Reproduce, from the lines below, exactly the stretch that begins at the line containing "Viewport: 1299px width, 440px" and ends at the line containing "has height=432, width=600.", both included.

Items from a data source
::::::::

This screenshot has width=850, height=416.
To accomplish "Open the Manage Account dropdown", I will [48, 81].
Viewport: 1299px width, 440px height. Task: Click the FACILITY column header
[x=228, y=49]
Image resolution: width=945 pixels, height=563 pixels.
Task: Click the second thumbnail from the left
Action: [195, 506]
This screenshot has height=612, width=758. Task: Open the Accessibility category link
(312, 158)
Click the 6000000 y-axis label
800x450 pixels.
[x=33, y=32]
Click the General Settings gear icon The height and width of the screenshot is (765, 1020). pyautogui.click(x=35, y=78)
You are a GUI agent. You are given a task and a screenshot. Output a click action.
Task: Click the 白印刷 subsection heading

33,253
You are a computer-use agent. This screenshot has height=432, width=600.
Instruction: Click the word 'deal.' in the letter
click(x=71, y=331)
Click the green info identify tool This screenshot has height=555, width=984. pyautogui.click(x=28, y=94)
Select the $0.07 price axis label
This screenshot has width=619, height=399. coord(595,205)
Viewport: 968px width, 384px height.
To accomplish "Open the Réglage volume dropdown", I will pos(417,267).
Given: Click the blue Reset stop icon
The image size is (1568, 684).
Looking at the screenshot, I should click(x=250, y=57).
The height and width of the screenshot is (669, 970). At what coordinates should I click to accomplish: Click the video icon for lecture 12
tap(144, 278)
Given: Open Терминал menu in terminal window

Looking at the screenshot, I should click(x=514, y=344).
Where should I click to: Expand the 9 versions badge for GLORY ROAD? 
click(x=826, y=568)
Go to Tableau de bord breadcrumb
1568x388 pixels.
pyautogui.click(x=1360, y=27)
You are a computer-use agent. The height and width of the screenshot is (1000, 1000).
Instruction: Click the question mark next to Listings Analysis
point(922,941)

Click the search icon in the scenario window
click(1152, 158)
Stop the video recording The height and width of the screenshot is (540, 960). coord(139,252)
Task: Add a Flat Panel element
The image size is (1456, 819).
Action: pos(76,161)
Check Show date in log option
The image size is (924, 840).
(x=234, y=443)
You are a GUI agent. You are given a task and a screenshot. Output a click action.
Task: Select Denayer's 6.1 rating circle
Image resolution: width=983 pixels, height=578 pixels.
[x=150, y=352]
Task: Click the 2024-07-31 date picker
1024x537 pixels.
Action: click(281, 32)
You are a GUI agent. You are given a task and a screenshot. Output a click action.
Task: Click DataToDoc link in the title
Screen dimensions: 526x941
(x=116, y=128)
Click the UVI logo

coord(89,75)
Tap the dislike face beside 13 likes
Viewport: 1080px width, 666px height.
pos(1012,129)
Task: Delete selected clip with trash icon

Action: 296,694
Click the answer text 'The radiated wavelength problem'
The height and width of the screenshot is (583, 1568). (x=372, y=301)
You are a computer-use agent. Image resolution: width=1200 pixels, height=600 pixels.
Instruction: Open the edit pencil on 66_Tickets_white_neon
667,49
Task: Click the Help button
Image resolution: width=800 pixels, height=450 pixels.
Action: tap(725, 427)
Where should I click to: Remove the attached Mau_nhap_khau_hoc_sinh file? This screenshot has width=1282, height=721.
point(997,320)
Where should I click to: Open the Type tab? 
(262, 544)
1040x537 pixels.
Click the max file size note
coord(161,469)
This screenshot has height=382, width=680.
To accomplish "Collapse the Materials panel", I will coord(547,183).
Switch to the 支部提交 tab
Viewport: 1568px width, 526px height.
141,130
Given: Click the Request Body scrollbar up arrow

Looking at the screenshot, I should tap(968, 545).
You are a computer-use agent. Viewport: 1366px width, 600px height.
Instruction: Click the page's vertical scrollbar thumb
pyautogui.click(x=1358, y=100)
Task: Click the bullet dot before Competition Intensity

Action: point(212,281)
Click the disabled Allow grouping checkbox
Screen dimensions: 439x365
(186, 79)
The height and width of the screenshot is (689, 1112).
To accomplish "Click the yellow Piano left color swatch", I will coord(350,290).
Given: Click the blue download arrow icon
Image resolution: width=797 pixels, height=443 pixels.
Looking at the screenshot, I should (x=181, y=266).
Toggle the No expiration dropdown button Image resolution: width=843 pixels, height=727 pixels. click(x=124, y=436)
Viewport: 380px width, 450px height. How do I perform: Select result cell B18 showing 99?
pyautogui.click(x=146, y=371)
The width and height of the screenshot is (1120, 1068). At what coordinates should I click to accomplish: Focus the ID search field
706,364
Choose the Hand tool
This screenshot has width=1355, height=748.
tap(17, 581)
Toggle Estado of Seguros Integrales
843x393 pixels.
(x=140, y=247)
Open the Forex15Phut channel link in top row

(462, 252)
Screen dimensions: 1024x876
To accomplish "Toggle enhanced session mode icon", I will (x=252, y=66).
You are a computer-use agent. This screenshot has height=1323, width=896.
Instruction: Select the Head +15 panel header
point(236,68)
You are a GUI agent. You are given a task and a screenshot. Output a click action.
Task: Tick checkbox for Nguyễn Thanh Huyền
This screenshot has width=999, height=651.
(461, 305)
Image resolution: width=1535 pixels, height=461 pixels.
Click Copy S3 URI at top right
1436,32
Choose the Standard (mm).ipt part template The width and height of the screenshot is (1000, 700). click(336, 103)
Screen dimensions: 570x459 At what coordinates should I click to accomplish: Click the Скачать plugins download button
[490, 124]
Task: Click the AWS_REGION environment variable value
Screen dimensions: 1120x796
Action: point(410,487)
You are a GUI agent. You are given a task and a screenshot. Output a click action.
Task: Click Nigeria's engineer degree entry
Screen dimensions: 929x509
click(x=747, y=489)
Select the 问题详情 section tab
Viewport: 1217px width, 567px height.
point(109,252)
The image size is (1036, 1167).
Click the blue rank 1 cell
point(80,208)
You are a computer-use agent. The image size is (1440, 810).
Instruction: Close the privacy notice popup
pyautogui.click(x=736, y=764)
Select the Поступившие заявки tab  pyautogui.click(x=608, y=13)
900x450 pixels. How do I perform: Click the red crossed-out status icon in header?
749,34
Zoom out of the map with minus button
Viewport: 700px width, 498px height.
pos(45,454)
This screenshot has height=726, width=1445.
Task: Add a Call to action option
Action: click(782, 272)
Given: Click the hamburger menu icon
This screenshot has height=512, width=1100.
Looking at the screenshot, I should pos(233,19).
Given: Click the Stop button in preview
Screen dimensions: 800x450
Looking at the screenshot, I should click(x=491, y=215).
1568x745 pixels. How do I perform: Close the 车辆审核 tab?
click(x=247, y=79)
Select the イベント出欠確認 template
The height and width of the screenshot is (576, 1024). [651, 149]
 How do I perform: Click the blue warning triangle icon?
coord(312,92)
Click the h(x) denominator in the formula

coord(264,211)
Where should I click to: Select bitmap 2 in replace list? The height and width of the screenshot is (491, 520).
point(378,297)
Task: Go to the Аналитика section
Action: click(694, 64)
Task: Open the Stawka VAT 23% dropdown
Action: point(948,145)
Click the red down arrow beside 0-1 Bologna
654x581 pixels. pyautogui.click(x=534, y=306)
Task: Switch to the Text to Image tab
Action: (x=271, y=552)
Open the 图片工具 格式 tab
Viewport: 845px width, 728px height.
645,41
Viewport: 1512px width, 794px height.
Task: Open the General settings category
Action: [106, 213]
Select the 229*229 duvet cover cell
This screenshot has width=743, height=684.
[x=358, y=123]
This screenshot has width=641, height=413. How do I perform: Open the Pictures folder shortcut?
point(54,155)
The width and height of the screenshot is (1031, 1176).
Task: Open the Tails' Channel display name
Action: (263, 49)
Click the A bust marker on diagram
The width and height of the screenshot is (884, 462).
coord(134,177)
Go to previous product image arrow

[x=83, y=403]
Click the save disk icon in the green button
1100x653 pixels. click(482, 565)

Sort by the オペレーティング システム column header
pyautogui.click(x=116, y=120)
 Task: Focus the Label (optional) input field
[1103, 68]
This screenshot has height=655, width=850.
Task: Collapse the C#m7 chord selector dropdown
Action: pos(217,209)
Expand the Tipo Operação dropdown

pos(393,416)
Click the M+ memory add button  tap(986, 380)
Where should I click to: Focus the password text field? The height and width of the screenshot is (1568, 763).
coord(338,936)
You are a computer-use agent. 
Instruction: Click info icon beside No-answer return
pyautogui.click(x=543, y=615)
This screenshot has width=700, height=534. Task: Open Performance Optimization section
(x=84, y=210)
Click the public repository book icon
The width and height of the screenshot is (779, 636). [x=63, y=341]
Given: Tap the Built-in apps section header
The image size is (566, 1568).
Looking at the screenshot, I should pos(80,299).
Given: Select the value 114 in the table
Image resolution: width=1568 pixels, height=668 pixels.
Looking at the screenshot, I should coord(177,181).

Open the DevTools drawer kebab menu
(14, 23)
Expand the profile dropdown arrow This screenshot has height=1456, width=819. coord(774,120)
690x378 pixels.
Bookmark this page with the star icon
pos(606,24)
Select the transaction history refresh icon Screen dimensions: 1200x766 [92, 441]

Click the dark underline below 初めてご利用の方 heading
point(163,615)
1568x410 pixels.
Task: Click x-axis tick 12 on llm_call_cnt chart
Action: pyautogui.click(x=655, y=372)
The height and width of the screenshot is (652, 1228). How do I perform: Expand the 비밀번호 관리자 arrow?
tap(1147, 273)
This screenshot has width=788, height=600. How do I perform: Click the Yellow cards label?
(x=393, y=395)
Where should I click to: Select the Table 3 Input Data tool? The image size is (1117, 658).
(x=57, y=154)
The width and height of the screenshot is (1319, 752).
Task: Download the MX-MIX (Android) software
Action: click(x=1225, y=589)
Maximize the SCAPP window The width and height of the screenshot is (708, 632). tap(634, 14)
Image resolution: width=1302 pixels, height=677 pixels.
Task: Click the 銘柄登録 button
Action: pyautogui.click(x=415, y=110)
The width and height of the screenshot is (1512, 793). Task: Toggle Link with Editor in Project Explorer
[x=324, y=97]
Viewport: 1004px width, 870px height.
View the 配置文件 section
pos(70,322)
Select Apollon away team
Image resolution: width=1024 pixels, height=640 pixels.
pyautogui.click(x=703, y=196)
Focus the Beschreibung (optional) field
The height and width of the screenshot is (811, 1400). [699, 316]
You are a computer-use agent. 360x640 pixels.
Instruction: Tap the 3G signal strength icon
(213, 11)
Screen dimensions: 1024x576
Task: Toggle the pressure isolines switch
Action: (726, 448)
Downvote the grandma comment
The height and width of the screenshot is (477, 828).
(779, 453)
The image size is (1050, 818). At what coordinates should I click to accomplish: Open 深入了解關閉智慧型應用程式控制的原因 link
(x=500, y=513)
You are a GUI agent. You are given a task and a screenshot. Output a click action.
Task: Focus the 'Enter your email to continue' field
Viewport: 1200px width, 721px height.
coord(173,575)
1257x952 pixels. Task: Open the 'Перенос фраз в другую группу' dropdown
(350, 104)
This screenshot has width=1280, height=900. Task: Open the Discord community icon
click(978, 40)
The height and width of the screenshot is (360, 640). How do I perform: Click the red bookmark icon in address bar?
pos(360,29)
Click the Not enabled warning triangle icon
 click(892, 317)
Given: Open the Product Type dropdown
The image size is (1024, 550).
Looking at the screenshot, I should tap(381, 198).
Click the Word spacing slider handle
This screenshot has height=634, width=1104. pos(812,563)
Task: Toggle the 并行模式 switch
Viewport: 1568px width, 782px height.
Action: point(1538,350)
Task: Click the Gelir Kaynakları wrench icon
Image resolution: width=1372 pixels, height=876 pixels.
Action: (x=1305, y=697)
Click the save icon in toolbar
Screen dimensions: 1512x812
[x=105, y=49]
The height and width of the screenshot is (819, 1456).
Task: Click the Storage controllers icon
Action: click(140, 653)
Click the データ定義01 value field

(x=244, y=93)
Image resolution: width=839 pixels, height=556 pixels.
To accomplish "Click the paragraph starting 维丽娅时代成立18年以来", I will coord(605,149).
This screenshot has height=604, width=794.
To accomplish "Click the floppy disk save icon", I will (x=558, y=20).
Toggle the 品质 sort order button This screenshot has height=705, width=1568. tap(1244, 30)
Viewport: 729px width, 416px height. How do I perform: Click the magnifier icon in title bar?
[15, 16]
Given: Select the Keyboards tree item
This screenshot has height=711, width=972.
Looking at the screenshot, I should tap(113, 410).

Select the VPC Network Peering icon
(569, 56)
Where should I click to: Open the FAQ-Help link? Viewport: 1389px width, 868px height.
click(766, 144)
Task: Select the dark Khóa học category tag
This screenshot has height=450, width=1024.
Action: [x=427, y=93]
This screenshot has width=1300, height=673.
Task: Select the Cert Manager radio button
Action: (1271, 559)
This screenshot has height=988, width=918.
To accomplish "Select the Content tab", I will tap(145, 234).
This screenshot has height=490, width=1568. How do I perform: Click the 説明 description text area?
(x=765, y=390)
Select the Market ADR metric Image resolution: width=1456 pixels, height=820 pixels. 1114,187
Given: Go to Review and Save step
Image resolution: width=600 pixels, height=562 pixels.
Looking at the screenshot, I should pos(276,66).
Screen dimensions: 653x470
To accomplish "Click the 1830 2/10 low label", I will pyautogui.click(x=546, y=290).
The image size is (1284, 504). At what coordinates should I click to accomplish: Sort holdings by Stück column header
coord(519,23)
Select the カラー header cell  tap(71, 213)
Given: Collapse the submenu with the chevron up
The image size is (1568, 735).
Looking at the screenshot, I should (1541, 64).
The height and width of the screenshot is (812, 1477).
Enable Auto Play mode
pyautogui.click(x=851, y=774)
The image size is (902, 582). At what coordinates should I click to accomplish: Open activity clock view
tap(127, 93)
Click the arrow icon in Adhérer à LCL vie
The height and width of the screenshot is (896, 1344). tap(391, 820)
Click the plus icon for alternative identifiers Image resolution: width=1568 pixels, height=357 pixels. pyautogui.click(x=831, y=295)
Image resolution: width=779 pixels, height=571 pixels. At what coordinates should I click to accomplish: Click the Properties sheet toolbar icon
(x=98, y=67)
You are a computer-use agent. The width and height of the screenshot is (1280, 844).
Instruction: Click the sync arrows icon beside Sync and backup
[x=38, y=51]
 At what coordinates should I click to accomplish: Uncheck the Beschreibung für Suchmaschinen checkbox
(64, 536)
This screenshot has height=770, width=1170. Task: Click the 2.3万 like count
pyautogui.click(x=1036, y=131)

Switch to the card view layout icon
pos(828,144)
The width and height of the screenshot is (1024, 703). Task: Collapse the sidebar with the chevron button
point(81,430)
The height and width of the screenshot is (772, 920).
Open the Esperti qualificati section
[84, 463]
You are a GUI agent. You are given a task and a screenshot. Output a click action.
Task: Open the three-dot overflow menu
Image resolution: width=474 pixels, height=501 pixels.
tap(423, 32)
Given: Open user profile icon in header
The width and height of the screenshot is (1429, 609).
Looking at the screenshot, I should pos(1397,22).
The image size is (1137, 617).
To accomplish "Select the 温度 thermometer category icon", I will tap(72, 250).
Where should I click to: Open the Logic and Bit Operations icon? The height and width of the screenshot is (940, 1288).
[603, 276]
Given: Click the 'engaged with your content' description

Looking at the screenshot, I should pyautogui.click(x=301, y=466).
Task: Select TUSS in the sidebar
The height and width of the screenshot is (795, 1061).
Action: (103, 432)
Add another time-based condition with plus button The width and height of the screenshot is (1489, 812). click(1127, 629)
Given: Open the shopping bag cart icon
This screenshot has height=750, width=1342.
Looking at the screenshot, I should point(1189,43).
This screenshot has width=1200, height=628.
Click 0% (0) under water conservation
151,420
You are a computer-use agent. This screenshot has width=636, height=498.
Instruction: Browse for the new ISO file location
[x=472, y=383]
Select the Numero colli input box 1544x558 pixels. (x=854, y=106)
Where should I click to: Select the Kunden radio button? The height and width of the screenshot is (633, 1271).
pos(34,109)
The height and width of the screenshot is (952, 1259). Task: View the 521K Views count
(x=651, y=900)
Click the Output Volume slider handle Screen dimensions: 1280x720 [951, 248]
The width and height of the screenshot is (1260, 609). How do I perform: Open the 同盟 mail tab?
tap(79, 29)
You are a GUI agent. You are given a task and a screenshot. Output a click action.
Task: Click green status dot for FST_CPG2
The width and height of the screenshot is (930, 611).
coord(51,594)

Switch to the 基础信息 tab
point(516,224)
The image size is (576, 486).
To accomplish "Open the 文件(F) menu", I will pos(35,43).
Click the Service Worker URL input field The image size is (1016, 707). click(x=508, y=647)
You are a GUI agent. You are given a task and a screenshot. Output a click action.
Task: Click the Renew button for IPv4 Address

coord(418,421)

::::::::

WRITTEN RESPONSE —
Viewport: 1299px width, 440px height. Task: Click the FACILITY column header
[x=228, y=49]
Image resolution: width=945 pixels, height=563 pixels.
Task: Click the second thumbnail from the left
Action: [195, 506]
This screenshot has height=612, width=758. Task: Open the Accessibility category link
(312, 158)
Click the 6000000 y-axis label
800x450 pixels.
[x=33, y=32]
Click the General Settings gear icon The height and width of the screenshot is (765, 1020). pyautogui.click(x=35, y=78)
You are a GUI agent. You are given a task and a screenshot. Output a click action.
Task: Click the 白印刷 subsection heading

33,253
You are a computer-use agent. This screenshot has height=432, width=600.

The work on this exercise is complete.